PAGE
—————

FIG. 1 is an overview of a representative environment in which the present techniques may be practiced;

FIG. 2 is a generalized schematic of some of the devices of FIG. 1;

FIG. 3 is a flowchart of a representative method for decreasing transmit power;

FIG. 4 is a chart of a few representative transmit-power curves according to the teachings of the present disclosure;

FIG. 5 is a flowchart of a representative method for diminishing a transmission schedule; and

FIG. 6 is a chart of a few representative diminished transmission schedules according to the teachings of the present disclosure.

DETAILED DESCRIPTION

Turning to the drawings, wherein like reference numerals refer to like elements, techniques of the present disclosure are illustrated as being implemented in a suitable environment. The following description is based on embodiments of the claims and should not be taken as limiting the claims with regard to alternative embodiments that are not explicitly described herein.
Communication devices such as cellular telephones, while originally designed to carry voice calls, are now capable of much more. Consider the communications environment 100 of FIG. 1. Here, a user 102 communicates via his personal communications device 104 (e.g., a cellular phone or tablet computer) to, for example, call a friend or access a web site 108. While performing these communications tasks, the device 104 emits RF energy. Further RF energy may be emitted if the device 104 acts as an intermediary. If, for example, the laptop computer 106 supports a short-range radio protocol, such as WiFi, but does not support cellular data, then the device 104 may support the device 106 by communicating over WiFi with the device 106 while simultaneously routing traffic from the device 106 over a cellular packet data link to the web site 108. In this case, the device 104 is seen to simultaneously support several different radio links and is emitting RF energy in support of each link. These and other communications tasks can increase the amount of RF energy emitted by the device 104 and can potentially increase the amount of RF energy to which the user 102 is exposed.
In another ongoing development, the FCC may change its SAR emission standards to be even more strict than they are currently.
Aspects of the present disclosure address these issues by decreasing, in a time-averaged regime, the amount of RF energy emitted by a communications device 104. Generally speaking, the network (also called the “source”) tells the communications device 104 what power level it should transmit at. If, however, the device 104 determines that it would exceed an emission standard by transmitting at the specified power level for as long as it needs to in order to carry out its transmission duties, then the device 104 can instead decide to transmit at a lower power level. Alternatively (or in combination), the device 104 can, instead of transmitting all the time while it has data to send, only transmit intermittently. In either case, the emitted electromagnetic energy, as averaged over a period of time, is reduced below the maximum allowed by the standard. Later, if possible and necessary, the device 104 can again transmit at a higher power level or more frequently.
FIG. 2 shows the major components of a representative electronics device 104, 106, 108. A portable communications device 104, 106 could be, for example, a smartphone, tablet, personal computer, electronic book, or gaming controller. The server 108 could be any of these and could also be a set-top box, a compute server, or a coordinated group of compute servers.

—————

SUPPLIED DATA
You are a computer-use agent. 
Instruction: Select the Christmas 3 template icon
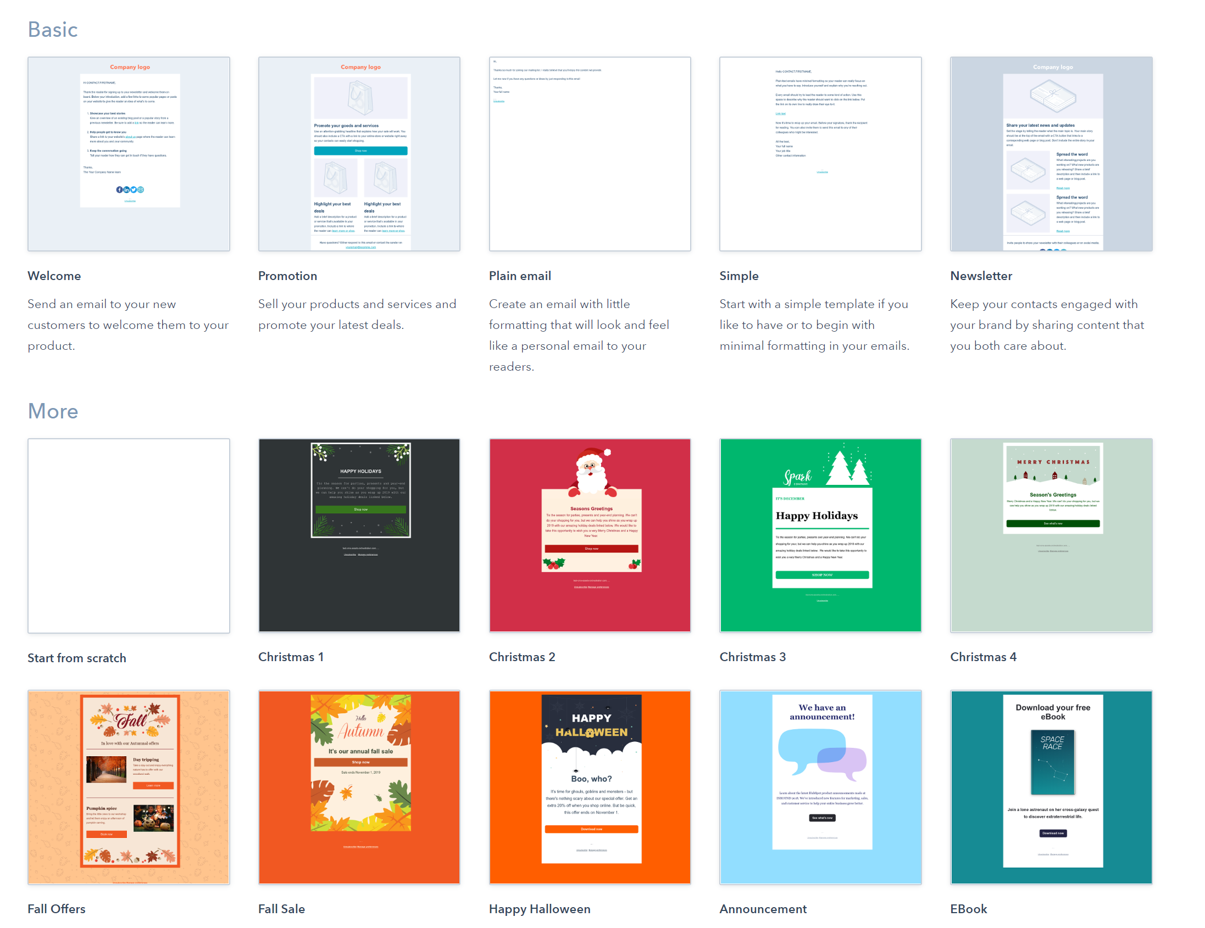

—————

PROBLEMS TO SOLVE
(1) For each statement about the patent excerpt, decide whether it agrees with the text. Answer yes or no and quote the words that settle it.
(a) The network tells the communications device what power level to transmit at.
(b) In the example, the laptop computer 106 supports cellular data.
(c) FIG. 5 is a flowchart of a method for decreasing transmit power.
(2) Please repeat a stretch of the patent excerpt without changes. Begin at the words "FIG. 1 is an" and stop after "the present disclosure.".
The data has no role in these tasks.

SOLUTIONS TO THE EXERCISE
(1)
(a) Yes: "the network (also called the “source”) tells the communications device 104 what power level it should transmit at"
(b) No: "but does not support cellular data"
(c) No: "FIG. 5 is a flowchart of a representative method for diminishing a transmission schedule"

(2)
FIG. 1 is an overview of a representative environment in which the present techniques may be practiced;

FIG. 2 is a generalized schematic of some of the devices of FIG. 1;

FIG. 3 is a flowchart of a representative method for decreasing transmit power;

FIG. 4 is a chart of a few representative transmit-power curves according to the teachings of the present disclosure;

FIG. 5 is a flowchart of a representative method for diminishing a transmission schedule; and

FIG. 6 is a chart of a few representative diminished transmission schedules according to the teachings of the present disclosure.